The Real Longfellow
What is the best way to learn more about and really get to know someone like Henry Wadsworth Longfellow? According to American realist author and literary critic, William Dean Howells (1837-1920), looking at a likeness of Longfellow couldn’t really give you an accurate idea of the author’s appearance and demeanor:
“All the portraits of Longfellow are likenesses more or less bad and good, for there was something as simple in the physiognomy as in the nature of the man. His head, after he allowed his beard to grow and wore his hair long in the manner of elderly men, was leonine, but mildly leonine, as the old painters conceived the lion of St. Mark. Once Sophocles, the ex-monk of Mount Athos, so long a Greek professor at Harvard, came in for supper, after the reading was over, and he was leonine too, but of a fierceness that contrasted finely with Longfellow’s mildness. I remember the poet’s asking him something about the punishment of impaling, in Turkey, and his answering, with an ironical gleam of his fiery eyes, ‘Unhappily, it is obsolete.’ I dare say he was not so leonine, either, as he looked.”

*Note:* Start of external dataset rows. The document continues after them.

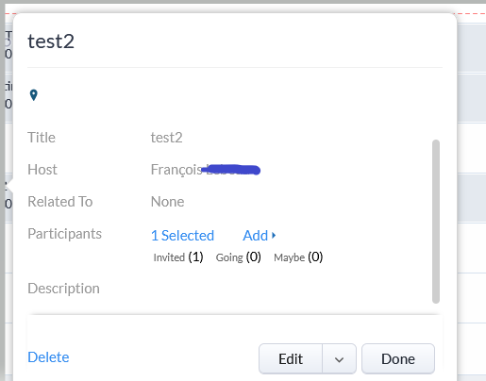Click the Edit button

pos(291,359)
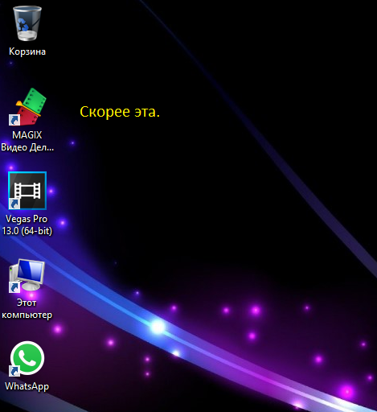This screenshot has width=377, height=412.
Task: Click the Корзина text label
Action: click(27, 52)
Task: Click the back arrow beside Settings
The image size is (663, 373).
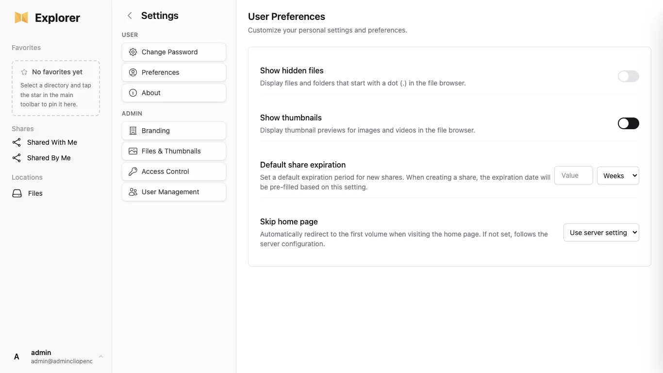Action: point(130,16)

Mr. Howells was also one of those privileged to hear Mr. Longfellow recite his own works in progress at the Dante Club:
“When Longfellow read verse, it was with a hollow, with a mellow resonant murmur, like the note of some deep-throated horn. His voice was very lulling in quality, and at the Dante Club it used to have early effect with an old scholar who sat in a cavernous armchair at the corner of the fire, and who drowsed audibly in the soft tone and the gentle heat. The poet had a fat terrier who wished always to be present at the meetings of the Club, and he commonly fell asleep at the same moment with that dear old scholar, so that when they began to make themselves heard in concert, one could not tell which it was that most took our thoughts from the text of the Paradiso. When the duet opened, Longfellow would look up with an arch recognition of the fact, and then go gravely on to the end of the canto. At the close he would speak to his friend and lead him out to supper as if he had not seen or heard anything amiss.”
More of Mr. Howells’ detailed recollections of the times he spent in the company of Henry Wadsworth Longfellow are available to you freely on Google Books and will greatly aid you in expanding your knowledge of 19th century literary figures. Mr. Howells was acquainted with many other literary figures, and was also a good friend of Mark Twain.